Dear adoptive mama,
I see you staring at me from your place behind the morning buffet line.
Exhausted. Defeated. Covered in pork dumplings your child has rejected and thrown at you because his world is in chaos and he is in total, absolute freefall.
Feeling spent and broken after three more meltdowns, two more struggling-to-communicate temper tantrums and an entire afternoon of grief.
Worried sick about the medical challenges that looked so much easier seven months ago on paper and are now demanding more energy, time and care than you think you might be able to muster.
Wondering to yourself, What on earth have I just done?
I see you looking longingly at this tiny boy who became ours just six days ago — the one who this morning is so happy and delightful that he is kissing each of our cheeks and calling us by name and saying, “Xie xie,” each time we hand him a new food.
The one who, on this morning, looks like he’s already this fantastically-adjusted part of the team.
And I see the wheels of your mind turning, wondering what you must be doing wrong.
But sweet adoptive mama, we’re in the trenches, too.
Today, you see the bright-eyed, vivacious, giggly, happy boy who smiles all the way from his soul and lights up the room with his infectious grin.
You see a boy who calls, “Bao, Mama,” and lifts his arms high to be held.
You see a boy who is so sweet and so joyful, even after medical exams, doctor appointments and tests, that your heart melts like ours over this tiny superhero our whole team already just adores.
But what you don’t see, sweet friend, is what happened Friday.
When a day of packing and prepping and flying to a new province sent him into a tailspin that none of us could ground.
When, as we packed, he tore up the documents, ripped the in-room phone book, threw the landline phone not once but four times at the heads of his brothers and found markers he used to color on the carpet.
You didn’t see him reject us at the airport, where he moved from Mom and Dad to back again every few minutes, because the person he really wanted was neither.
Who was so mad that I was the mama taking him on the plane that he dumped a bottle of water on the floor of the airport and then, when I picked him up and placed him in the Ergo, head butted and spit at me violently and repeatedly until I had to take him out.
You didn’t see him crawling at the speed of light away from us with legs that, although they can’t walk, are so adept and fast that they got him from one gate to another before we could even turn around.
And you didn’t see what happened when I lifted him off the dirty floor where hands were already so black with airport foot traffic that we had to wash them again … and, bearing down on his legs with my hands in his, he screamed at the top of his lungs for nearly an hour and began head butting my lady parts … and, with a raging head ache and now one on the other end, I began to cry.
You don’t hear the hours of I’m-struggling-to-communicate whining that are the background music of our getting-up and going-to-bed nights, and you don’t see the exhaustion in our entire team’s spit-soaked eyes when we hit the sack at 7:30 p.m.
You don’t see how Super-Spouse and I, who may be holding hands today, were so physically and emotionally exhausted last night that we found ourselves ridiculously bickering over the cost of the local Italian buffet.
You, precious and exhausted mama, just see the mountain top our six-person team is now treasuring in this moment.
But mama, this journey is a rollercoaster, and it’s a second-by-second, trusting-Jesus-every-moment, relying-on-God-alone-for-His-strength wild ride.
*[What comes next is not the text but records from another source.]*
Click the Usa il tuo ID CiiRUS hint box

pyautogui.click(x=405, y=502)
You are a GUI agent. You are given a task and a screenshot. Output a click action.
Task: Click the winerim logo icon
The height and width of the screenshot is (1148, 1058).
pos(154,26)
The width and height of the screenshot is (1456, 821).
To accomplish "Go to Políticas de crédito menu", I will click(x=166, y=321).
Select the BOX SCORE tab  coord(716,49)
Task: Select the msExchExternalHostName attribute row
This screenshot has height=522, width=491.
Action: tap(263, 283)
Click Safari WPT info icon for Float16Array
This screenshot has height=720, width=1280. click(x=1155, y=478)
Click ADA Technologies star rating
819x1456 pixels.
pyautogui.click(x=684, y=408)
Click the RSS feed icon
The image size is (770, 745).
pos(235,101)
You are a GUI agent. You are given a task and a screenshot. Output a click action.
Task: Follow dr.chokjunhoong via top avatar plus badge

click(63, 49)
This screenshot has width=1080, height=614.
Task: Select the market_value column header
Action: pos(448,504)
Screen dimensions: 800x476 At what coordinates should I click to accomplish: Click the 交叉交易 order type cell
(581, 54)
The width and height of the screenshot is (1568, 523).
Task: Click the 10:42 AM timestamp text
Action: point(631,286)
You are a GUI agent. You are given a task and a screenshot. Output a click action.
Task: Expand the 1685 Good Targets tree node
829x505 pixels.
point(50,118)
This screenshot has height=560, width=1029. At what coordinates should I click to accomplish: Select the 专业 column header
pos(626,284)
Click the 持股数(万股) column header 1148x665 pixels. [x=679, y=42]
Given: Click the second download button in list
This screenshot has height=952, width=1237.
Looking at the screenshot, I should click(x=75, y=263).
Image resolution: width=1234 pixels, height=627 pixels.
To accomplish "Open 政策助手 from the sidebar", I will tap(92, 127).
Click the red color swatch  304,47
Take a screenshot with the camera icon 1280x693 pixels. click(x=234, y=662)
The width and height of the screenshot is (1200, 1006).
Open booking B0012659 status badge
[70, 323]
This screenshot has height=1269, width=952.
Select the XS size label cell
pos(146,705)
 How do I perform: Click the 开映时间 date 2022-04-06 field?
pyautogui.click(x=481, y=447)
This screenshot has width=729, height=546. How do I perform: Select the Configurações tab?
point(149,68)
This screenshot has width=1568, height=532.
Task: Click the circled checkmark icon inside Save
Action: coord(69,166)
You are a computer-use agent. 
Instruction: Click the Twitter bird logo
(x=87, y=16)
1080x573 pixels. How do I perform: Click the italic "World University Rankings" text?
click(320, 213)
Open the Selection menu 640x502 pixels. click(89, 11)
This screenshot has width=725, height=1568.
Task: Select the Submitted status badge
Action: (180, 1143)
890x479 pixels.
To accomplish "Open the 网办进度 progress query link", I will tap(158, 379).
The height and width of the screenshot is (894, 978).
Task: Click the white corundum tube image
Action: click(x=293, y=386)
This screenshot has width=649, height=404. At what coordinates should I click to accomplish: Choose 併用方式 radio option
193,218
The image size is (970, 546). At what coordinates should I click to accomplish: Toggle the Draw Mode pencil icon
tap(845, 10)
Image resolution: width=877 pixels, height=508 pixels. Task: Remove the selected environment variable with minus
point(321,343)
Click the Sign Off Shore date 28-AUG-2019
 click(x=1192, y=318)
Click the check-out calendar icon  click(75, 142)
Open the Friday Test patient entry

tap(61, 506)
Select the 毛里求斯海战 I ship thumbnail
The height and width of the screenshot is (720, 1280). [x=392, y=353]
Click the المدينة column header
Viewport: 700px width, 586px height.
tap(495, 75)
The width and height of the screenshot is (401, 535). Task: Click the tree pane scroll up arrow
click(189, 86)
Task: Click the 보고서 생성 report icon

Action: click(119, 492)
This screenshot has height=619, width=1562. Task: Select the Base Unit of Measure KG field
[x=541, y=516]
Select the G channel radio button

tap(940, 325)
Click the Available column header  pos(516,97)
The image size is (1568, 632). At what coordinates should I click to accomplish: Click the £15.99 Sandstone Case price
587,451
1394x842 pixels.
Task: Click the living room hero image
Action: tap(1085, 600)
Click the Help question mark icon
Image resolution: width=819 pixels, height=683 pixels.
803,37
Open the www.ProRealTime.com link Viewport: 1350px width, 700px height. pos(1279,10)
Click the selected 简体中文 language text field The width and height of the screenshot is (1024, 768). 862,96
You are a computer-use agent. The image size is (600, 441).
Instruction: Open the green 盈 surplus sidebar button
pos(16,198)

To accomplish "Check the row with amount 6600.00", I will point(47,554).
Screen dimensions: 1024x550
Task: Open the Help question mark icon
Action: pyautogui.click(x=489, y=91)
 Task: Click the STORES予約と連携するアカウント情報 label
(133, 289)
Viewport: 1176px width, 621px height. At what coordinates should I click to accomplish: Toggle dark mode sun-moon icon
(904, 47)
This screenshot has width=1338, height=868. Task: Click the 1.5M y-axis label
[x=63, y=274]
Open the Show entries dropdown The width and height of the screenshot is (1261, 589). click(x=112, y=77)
And whether today our boy is eating his breakfast or throwing it at me, kissing me or spitting on my face, please know this: YOU ARE NOT ALONE.
We’re in the trenches, too.
It’s just that this time, these trenches are familiar.
This time, we know where they lead.
This time, we know that these battles are HARD. That they’re sometimes LONG. And that they are the prepping grounds for the VICTORIES that are later to come.
This time, we have in our trench a boy who was HERE just three and a half years ago … and one who has been our best advocate for the little brother whose world is now in total chaos.
And as we fight from these trenches for this new boy we are committed to love on and care for for life, we look to our left and we look to our right and we see the EVIDENCE of what years of unconditional love can do.
It can transform hearts.
It can transform lives.
It can take a child so distraught and traumatized by the hard realities of his history and his life and transform him into a child so beautiful and loving and kind that HE is now the one holding, kissing and comforting a baby brother who is right now in his former shoes.
And we can see HOPE. And we can see LIGHT. And we can tell you for CERTAIN that this grieving superhero you’re holding right now is WORTH THE FIGHT.
That he’s WORTH these tears.
That he’s WORTH these long nights.
That he is WORTHY of this tough love that you are pouring and pouring and pouring out every minute.
This is hard and holy work, sweet mama, but you’re not in this alone.
And it’s in this village of Jesus-dependent mamas that we find our community and our strength to keep on keeping on.
Because it’s worth it.
Because these children who’ve never had someone to fight for them are worth it.
Because God already showed us with the cross that we’re worth it.
You’ve got this, sweet mama. We’re in the trenches with you.